NPR reports that multitasking in the car stays on the same level of danger as drunken driving. And driver inattention is involved in about 80 percent of collisions. And guess what is the most common distraction for drivers? That’s right, use of cell phone and electronic devices!

Multitasking driving

This picture above was taken by German police in November 2012. The 35-old driver had an entire mobile office in his car built on a wooden frame on his passenger seat. Police found a laptop on a docking station tilted for easy driver access, a printer, router, wireless internet stick, WLAN antenna, and an inverter to power it all. A navigation system and cellphone mounted to the windshield completed the array. But police weren’t able to find evidence that driver used it while driving, so he got away with just a speeding ticket.

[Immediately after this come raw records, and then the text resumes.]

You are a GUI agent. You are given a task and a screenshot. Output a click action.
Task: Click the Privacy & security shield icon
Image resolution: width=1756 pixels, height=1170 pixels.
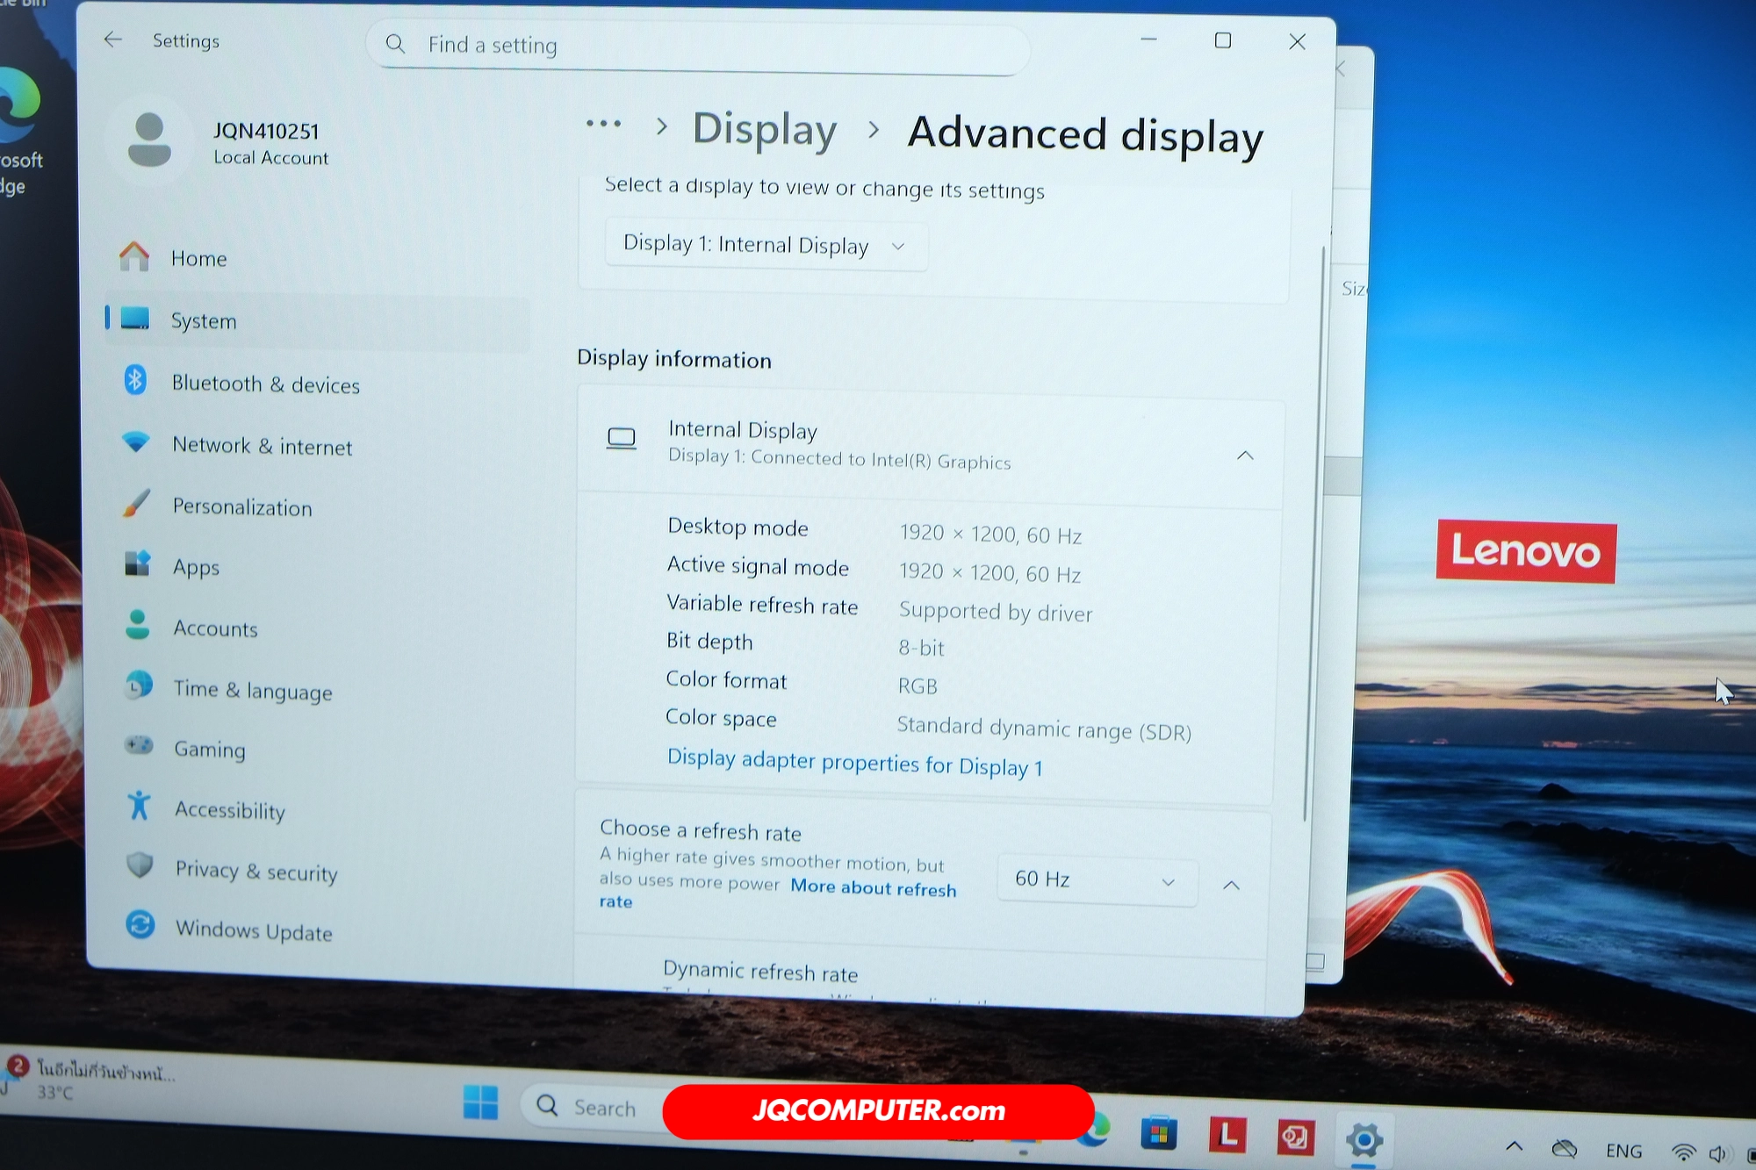(x=140, y=865)
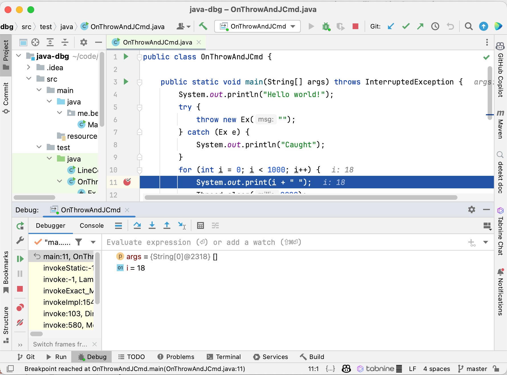This screenshot has height=375, width=507.
Task: Open Search Everywhere
Action: 469,26
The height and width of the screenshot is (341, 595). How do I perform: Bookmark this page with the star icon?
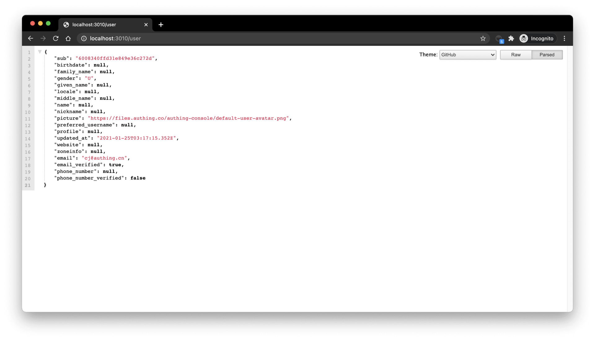(x=483, y=38)
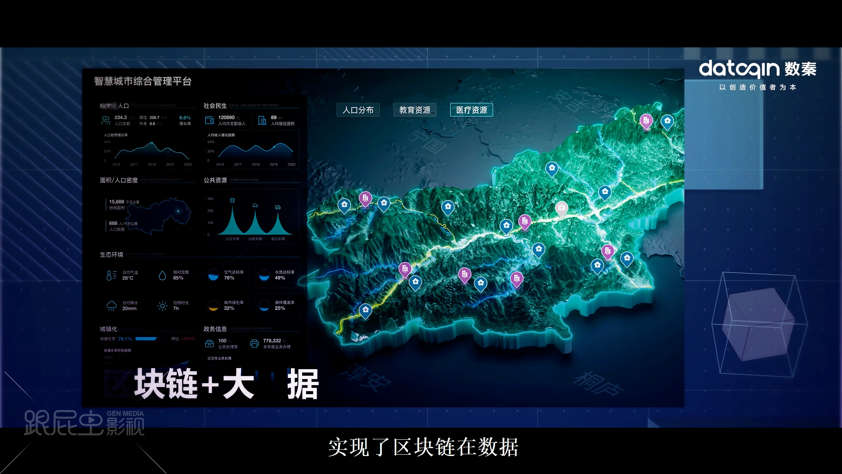Open the 教育资源 tab
842x474 pixels.
[x=414, y=110]
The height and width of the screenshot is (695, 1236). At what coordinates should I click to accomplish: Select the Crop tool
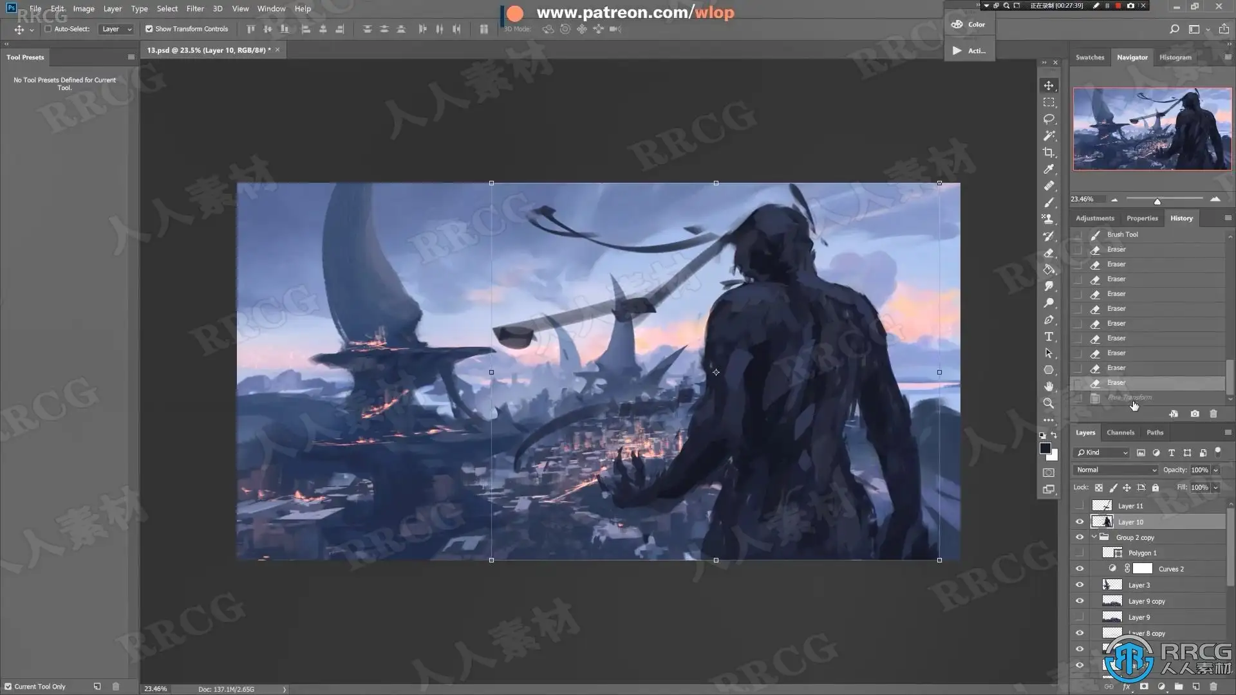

This German driver was lucky enough not to be fined for using his devices. But what are the chances, that anyone else would? For example, driving while talking on the phone in a school zone in Texas can cost you hundreds of dollars and a countless number of other problems. Of course, later on you might get a chance to clear some of the bitter consequences of a ticket . But isn’t that easier to just avoid multitasking and prevent a mistake, than to correct it?

Doing several things at the same time turns out to be a counterproductive  and possibly dangerous affair with long-lasting consequences. Especially on the road, where every small distraction is a matter of life and death.